» **Stored records**
================================
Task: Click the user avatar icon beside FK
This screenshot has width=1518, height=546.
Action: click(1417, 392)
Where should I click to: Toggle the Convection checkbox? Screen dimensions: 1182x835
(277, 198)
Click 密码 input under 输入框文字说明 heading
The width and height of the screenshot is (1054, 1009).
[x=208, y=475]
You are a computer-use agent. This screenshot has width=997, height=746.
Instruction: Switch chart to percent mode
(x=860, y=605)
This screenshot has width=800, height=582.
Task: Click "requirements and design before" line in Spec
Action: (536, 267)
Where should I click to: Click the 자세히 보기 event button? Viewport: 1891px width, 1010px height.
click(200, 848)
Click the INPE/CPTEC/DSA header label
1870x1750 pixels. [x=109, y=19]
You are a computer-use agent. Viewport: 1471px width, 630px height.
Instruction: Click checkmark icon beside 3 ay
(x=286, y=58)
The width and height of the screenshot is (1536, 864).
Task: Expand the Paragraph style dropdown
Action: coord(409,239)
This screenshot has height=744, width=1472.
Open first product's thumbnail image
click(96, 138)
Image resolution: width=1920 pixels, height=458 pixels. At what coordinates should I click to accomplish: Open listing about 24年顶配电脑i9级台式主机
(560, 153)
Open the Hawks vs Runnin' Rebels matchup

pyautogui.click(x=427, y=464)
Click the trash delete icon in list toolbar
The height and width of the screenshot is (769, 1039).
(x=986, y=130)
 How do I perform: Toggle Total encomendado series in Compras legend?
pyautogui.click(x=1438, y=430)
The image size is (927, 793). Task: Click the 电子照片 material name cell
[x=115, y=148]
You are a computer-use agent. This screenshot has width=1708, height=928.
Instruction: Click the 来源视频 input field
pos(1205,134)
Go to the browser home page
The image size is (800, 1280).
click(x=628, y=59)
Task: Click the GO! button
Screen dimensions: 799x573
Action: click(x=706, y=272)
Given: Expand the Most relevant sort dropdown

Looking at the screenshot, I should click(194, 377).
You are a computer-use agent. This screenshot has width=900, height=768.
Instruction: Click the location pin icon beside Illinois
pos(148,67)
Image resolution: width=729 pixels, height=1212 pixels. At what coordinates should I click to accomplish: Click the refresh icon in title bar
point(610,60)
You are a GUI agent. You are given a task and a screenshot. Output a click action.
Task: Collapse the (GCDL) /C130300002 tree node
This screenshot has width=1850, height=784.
================================
» **Task**
Please output the complete set of records above without any alteration.

» **Result**
Task: Click the user avatar icon beside FK
This screenshot has width=1518, height=546.
Action: click(1417, 392)
Where should I click to: Toggle the Convection checkbox? Screen dimensions: 1182x835
(277, 198)
Click 密码 input under 输入框文字说明 heading
The width and height of the screenshot is (1054, 1009).
[x=208, y=475]
You are a computer-use agent. This screenshot has width=997, height=746.
Instruction: Switch chart to percent mode
(x=860, y=605)
This screenshot has width=800, height=582.
Task: Click "requirements and design before" line in Spec
Action: (536, 267)
Where should I click to: Click the 자세히 보기 event button? Viewport: 1891px width, 1010px height.
click(200, 848)
Click the INPE/CPTEC/DSA header label
1870x1750 pixels. [x=109, y=19]
You are a computer-use agent. Viewport: 1471px width, 630px height.
Instruction: Click checkmark icon beside 3 ay
(x=286, y=58)
The width and height of the screenshot is (1536, 864).
Task: Expand the Paragraph style dropdown
Action: coord(409,239)
This screenshot has height=744, width=1472.
Open first product's thumbnail image
click(96, 138)
Image resolution: width=1920 pixels, height=458 pixels. At what coordinates should I click to accomplish: Open listing about 24年顶配电脑i9级台式主机
(560, 153)
Open the Hawks vs Runnin' Rebels matchup

pyautogui.click(x=427, y=464)
Click the trash delete icon in list toolbar
The height and width of the screenshot is (769, 1039).
(x=986, y=130)
 How do I perform: Toggle Total encomendado series in Compras legend?
pyautogui.click(x=1438, y=430)
The image size is (927, 793). Task: Click the 电子照片 material name cell
[x=115, y=148]
You are a computer-use agent. This screenshot has width=1708, height=928.
Instruction: Click the 来源视频 input field
pos(1205,134)
Go to the browser home page
The image size is (800, 1280).
click(x=628, y=59)
Task: Click the GO! button
Screen dimensions: 799x573
Action: click(x=706, y=272)
Given: Expand the Most relevant sort dropdown

Looking at the screenshot, I should click(194, 377).
You are a computer-use agent. This screenshot has width=900, height=768.
Instruction: Click the location pin icon beside Illinois
pos(148,67)
Image resolution: width=729 pixels, height=1212 pixels. At what coordinates should I click to accomplish: Click the refresh icon in title bar
point(610,60)
You are a GUI agent. You are given a task and a screenshot. Output a click action.
Task: Collapse the (GCDL) /C130300002 tree node
This screenshot has width=1850, height=784.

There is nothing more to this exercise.